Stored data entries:
= Beginning of Section =

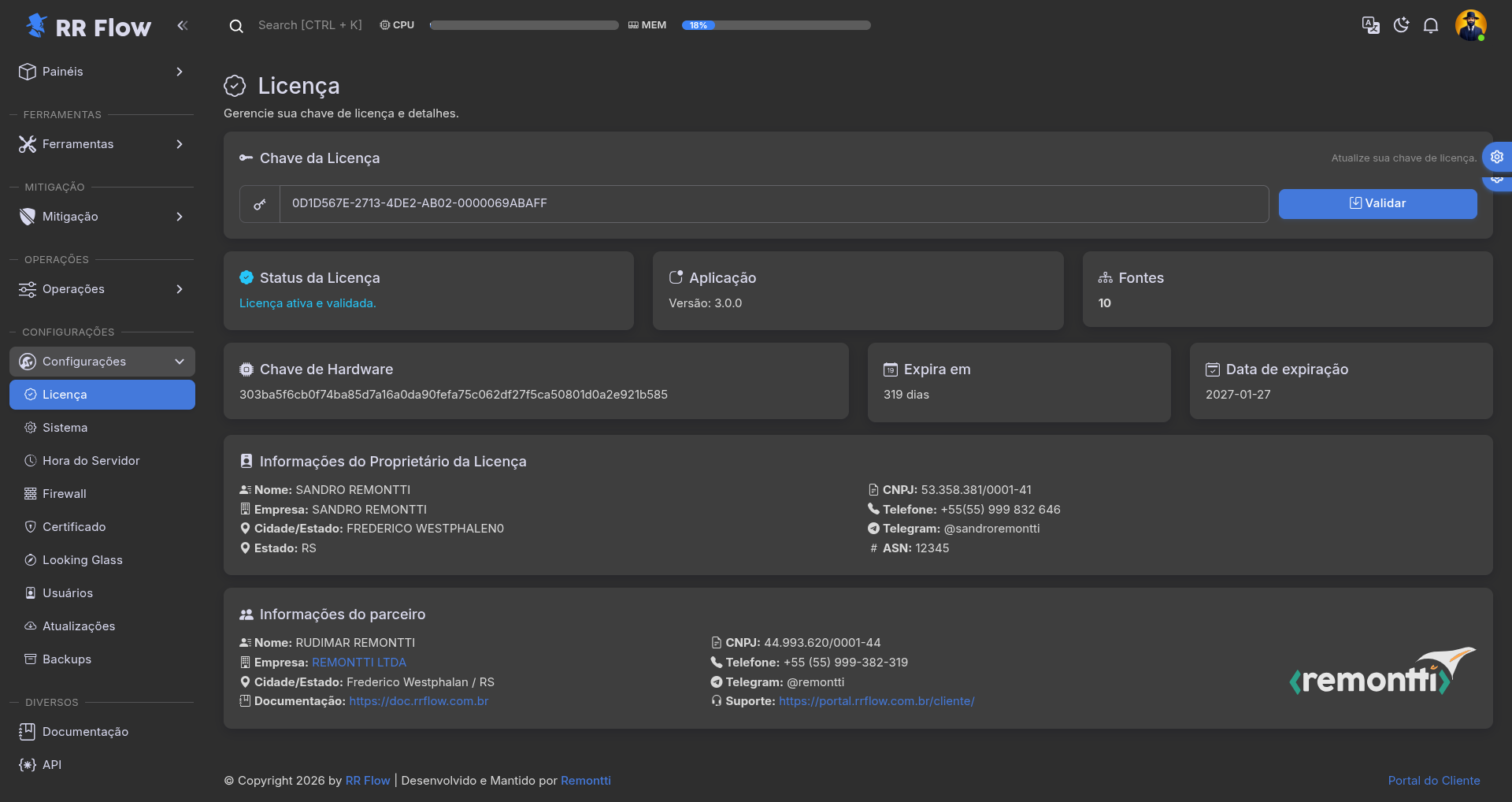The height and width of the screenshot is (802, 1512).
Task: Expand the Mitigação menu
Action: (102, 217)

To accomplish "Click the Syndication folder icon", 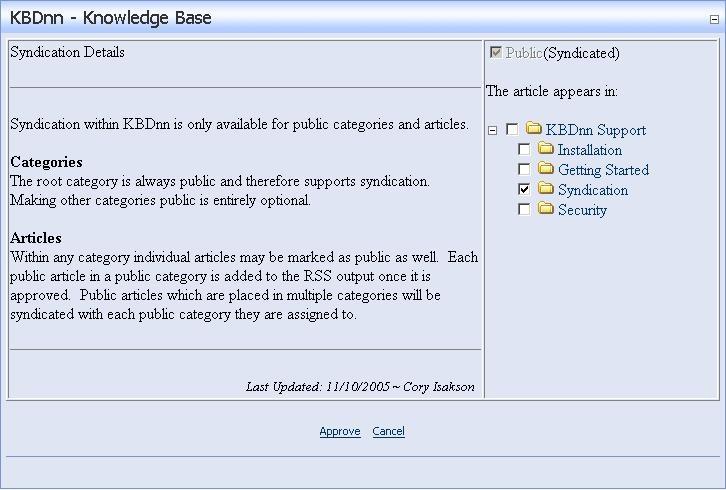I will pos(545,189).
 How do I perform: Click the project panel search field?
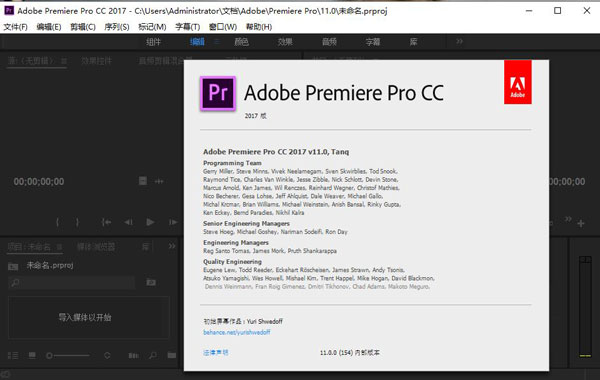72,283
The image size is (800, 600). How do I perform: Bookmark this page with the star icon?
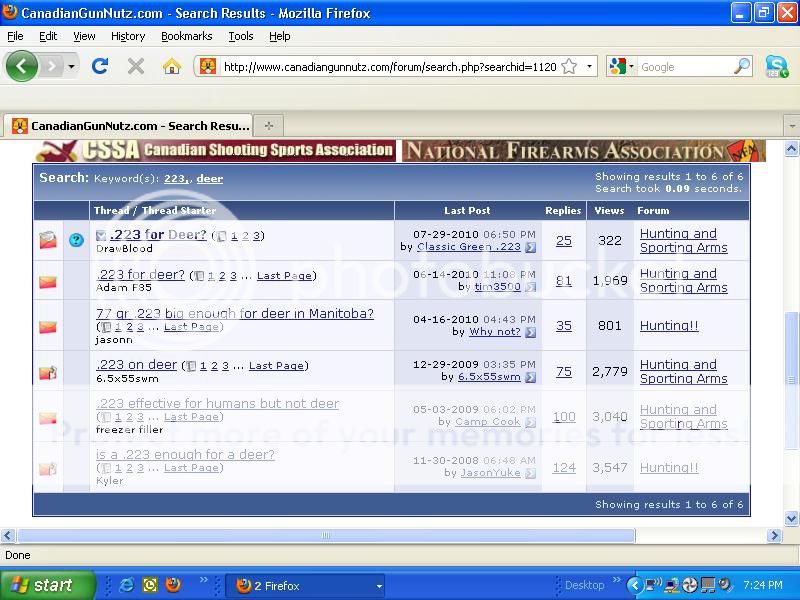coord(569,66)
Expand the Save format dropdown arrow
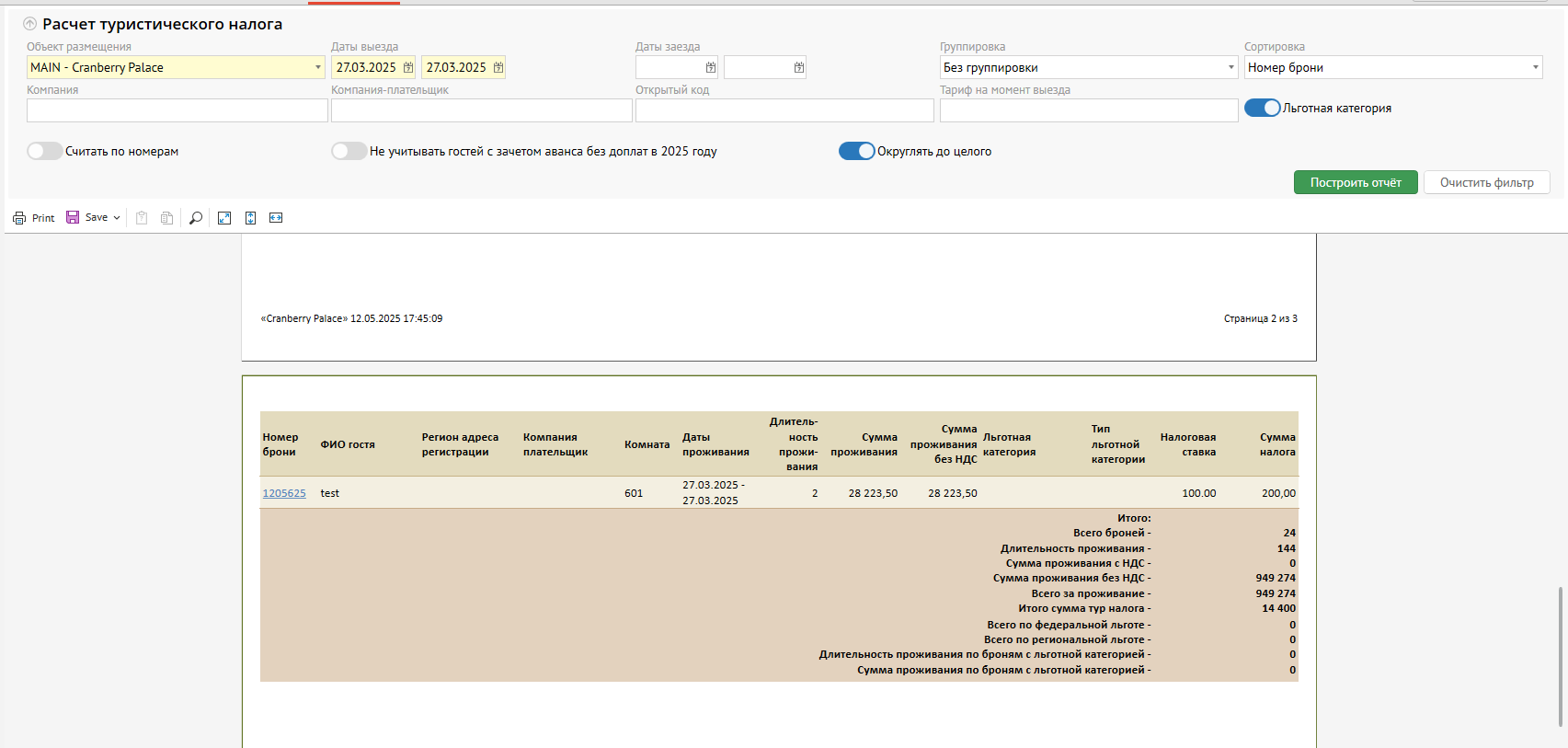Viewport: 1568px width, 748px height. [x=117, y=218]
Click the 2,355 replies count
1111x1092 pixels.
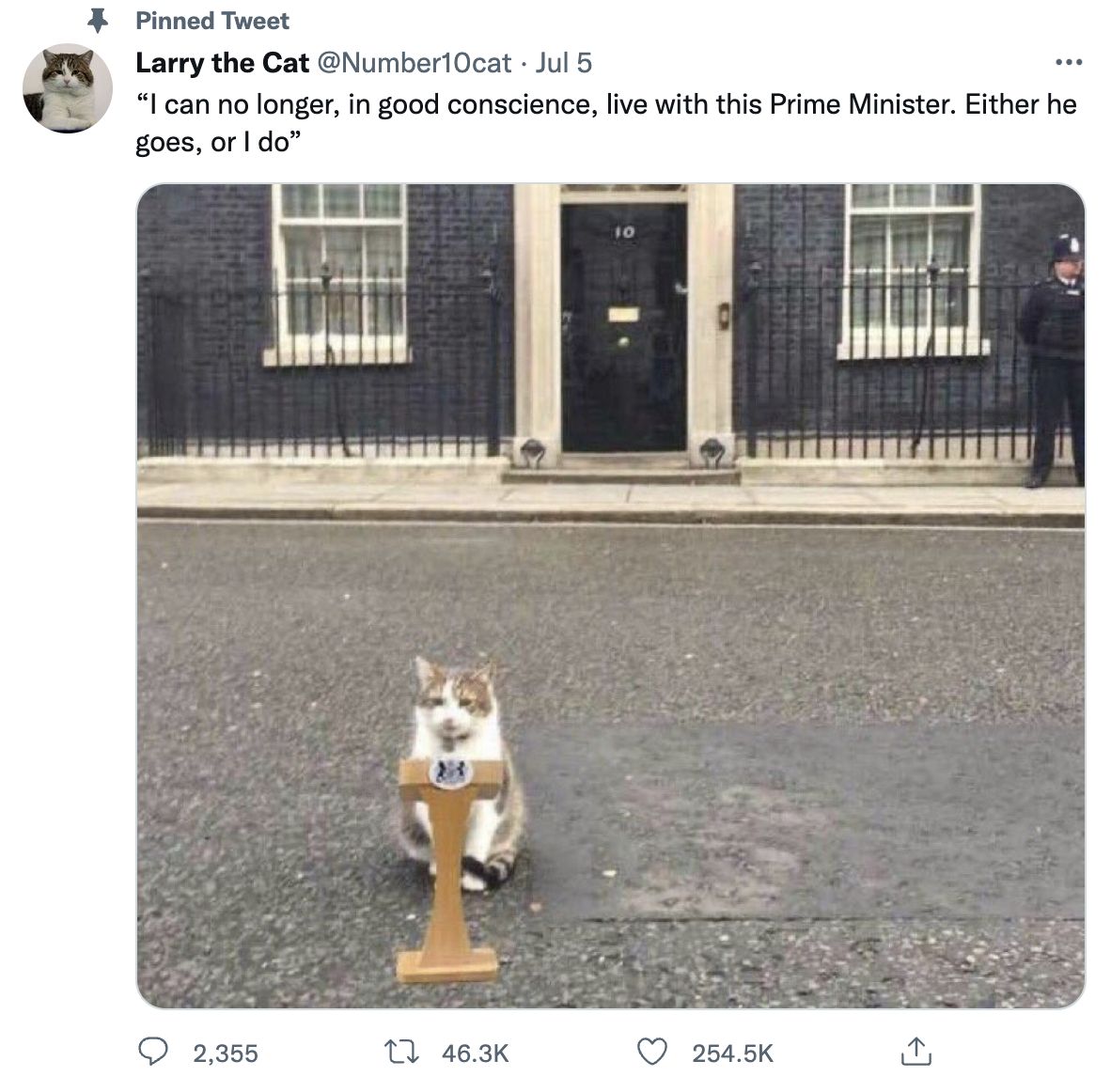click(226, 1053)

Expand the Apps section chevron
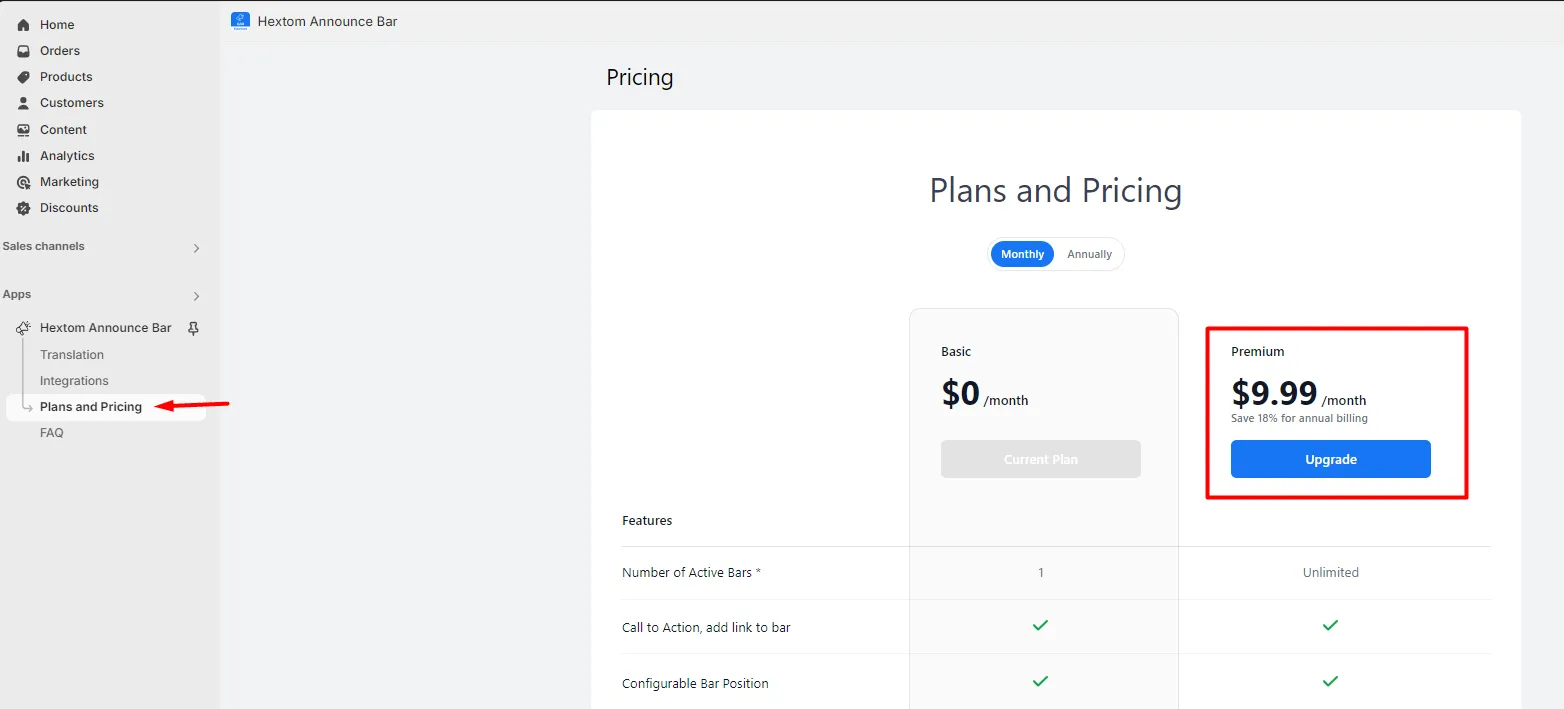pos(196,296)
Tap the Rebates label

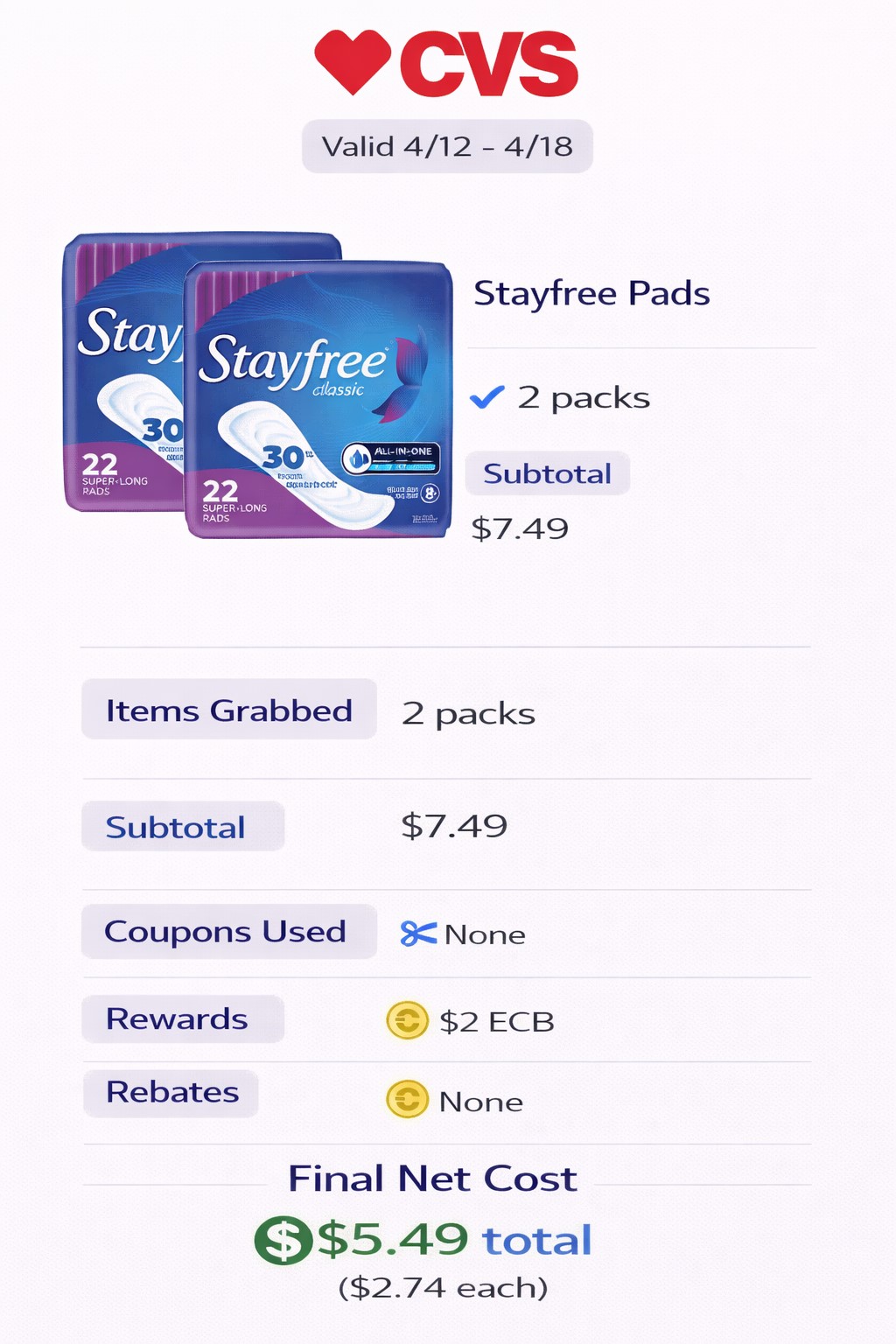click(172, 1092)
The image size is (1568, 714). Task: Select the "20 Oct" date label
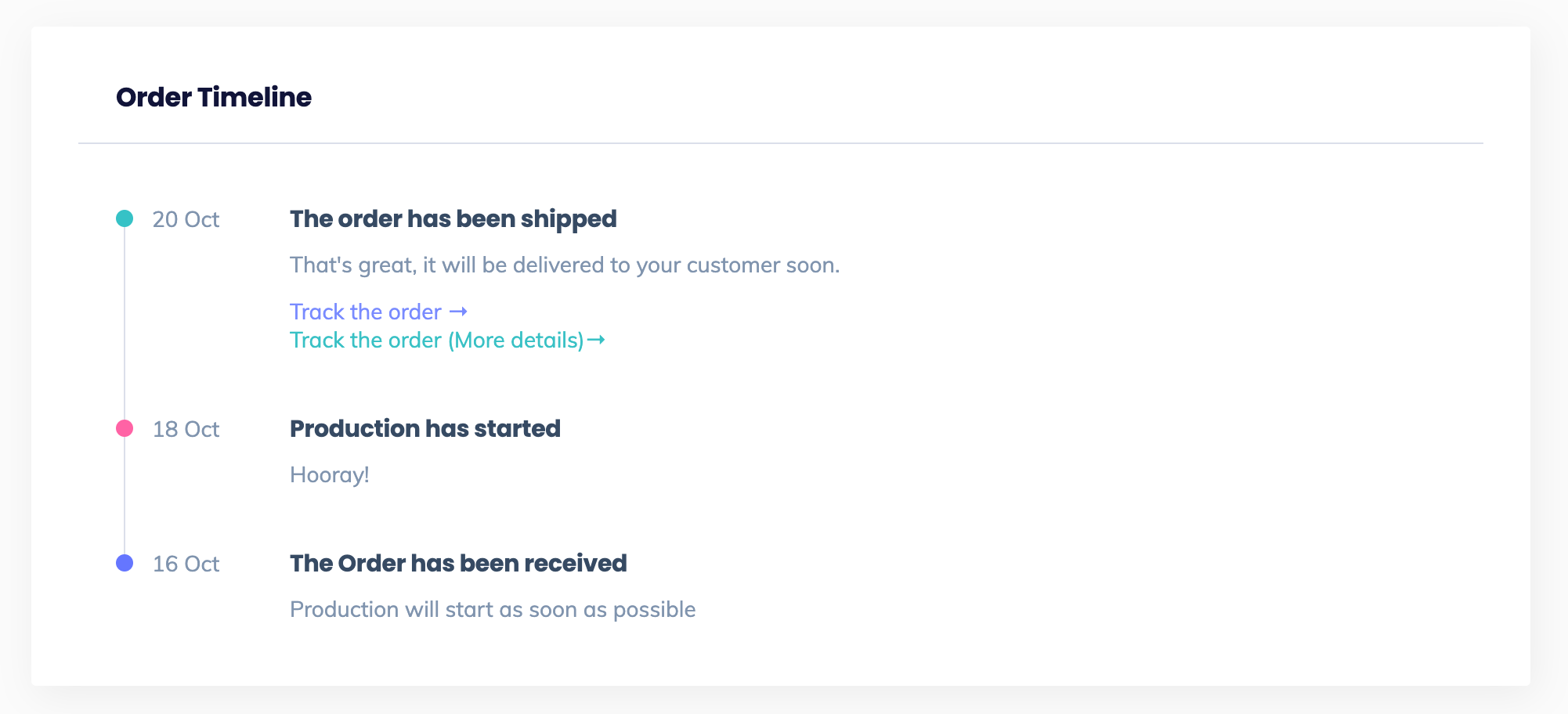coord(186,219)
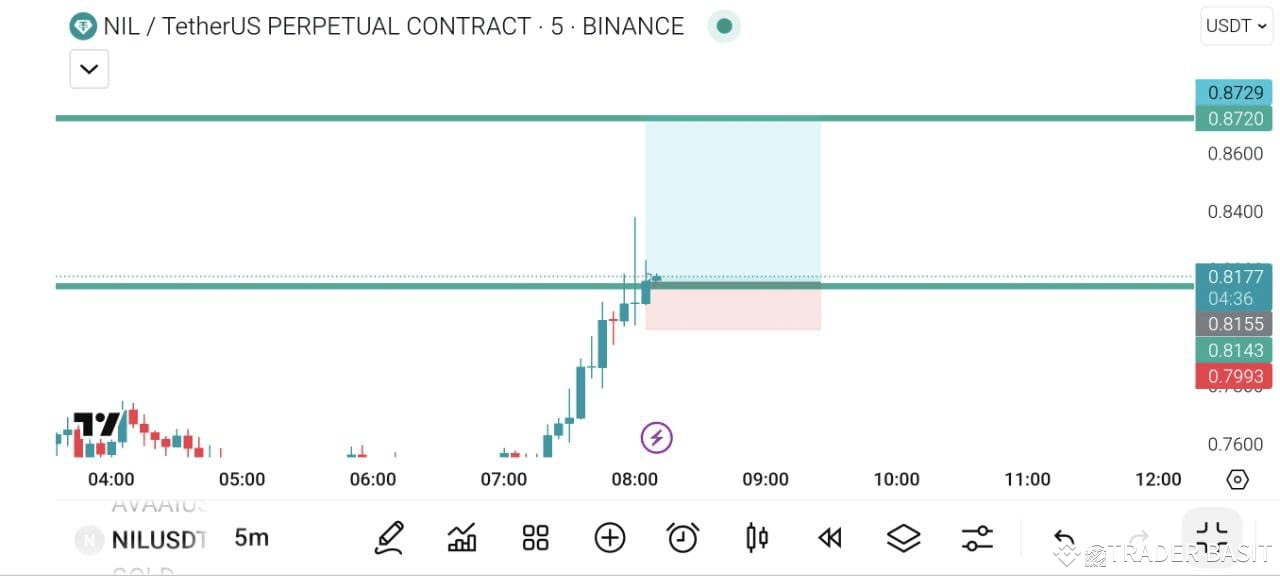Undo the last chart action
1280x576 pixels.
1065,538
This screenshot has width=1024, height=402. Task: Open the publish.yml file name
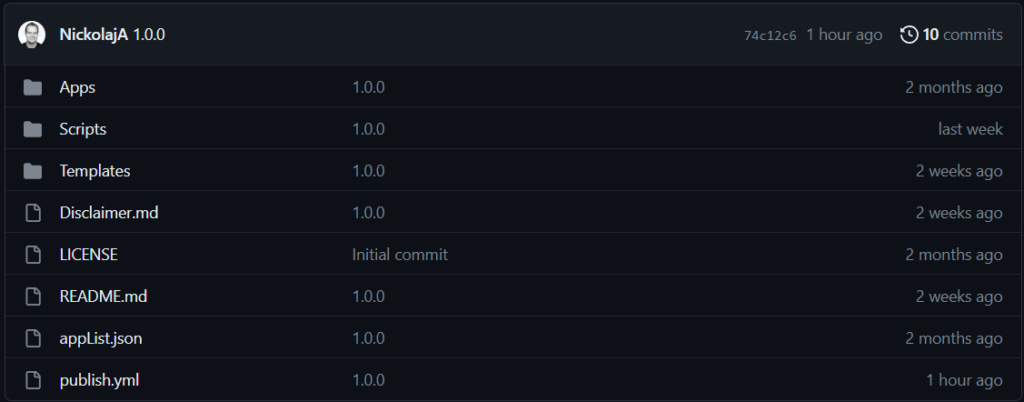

= End of Section =

■ **What is expected**:
The lines to be quoted run from the line containing "1111x1092 pixels." through the end of the entries above, both included; quote them exactly and leave out any pictures.

■ **Result of this task**:
1111x1092 pixels.
click(226, 1053)

Expand the Apps section chevron
pos(196,296)
Tap the Rebates label

click(172, 1092)
The image size is (1568, 714). Task: Select the "20 Oct" date label
coord(186,219)
Undo the last chart action
1280x576 pixels.
1065,538
This screenshot has width=1024, height=402. Task: Open the publish.yml file name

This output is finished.